> _EXERCISE DIRECTIONS_:
Quote verbatim the span of lines that begins the listing below and closes with the line containing "Enable the first".
· · ·
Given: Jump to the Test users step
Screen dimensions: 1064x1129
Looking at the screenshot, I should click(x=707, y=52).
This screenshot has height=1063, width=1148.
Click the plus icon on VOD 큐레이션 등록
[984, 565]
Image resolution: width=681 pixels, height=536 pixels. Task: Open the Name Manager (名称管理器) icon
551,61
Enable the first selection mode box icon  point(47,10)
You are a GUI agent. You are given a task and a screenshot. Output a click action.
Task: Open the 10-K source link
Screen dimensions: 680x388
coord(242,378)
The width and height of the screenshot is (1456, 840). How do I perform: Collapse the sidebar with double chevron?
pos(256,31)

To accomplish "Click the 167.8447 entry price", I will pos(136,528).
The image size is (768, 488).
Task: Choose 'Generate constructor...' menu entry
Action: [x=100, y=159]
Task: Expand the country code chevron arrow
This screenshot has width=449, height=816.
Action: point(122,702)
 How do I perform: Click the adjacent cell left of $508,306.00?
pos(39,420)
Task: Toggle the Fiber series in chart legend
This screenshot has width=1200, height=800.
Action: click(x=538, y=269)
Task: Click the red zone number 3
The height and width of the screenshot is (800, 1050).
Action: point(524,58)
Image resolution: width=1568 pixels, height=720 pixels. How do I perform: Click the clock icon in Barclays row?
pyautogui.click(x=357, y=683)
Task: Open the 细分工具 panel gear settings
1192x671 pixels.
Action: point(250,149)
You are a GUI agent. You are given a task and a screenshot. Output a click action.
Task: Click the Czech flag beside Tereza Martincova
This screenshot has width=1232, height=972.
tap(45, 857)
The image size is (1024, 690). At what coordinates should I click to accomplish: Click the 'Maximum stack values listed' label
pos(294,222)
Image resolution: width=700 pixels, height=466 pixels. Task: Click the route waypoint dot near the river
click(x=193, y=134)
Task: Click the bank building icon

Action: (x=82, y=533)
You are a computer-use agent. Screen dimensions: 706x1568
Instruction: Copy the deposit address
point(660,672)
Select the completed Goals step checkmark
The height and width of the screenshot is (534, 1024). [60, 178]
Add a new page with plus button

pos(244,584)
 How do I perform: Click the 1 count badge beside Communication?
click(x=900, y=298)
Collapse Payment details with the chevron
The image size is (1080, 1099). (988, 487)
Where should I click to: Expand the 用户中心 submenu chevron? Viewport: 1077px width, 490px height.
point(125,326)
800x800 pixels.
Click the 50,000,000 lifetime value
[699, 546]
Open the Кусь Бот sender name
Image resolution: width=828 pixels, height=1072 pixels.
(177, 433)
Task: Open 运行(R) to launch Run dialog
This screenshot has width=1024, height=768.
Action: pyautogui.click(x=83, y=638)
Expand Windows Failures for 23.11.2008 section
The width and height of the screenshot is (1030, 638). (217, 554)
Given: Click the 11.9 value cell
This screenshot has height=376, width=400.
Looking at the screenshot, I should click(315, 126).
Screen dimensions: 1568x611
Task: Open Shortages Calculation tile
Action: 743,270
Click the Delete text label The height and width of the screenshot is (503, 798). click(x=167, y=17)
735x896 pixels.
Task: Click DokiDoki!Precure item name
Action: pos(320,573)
· · ·
> _EXERCISE RESPONSE_:
Given: Jump to the Test users step
Screen dimensions: 1064x1129
Looking at the screenshot, I should click(x=707, y=52).
This screenshot has height=1063, width=1148.
Click the plus icon on VOD 큐레이션 등록
[984, 565]
Image resolution: width=681 pixels, height=536 pixels. Task: Open the Name Manager (名称管理器) icon
551,61
Enable the first selection mode box icon  point(47,10)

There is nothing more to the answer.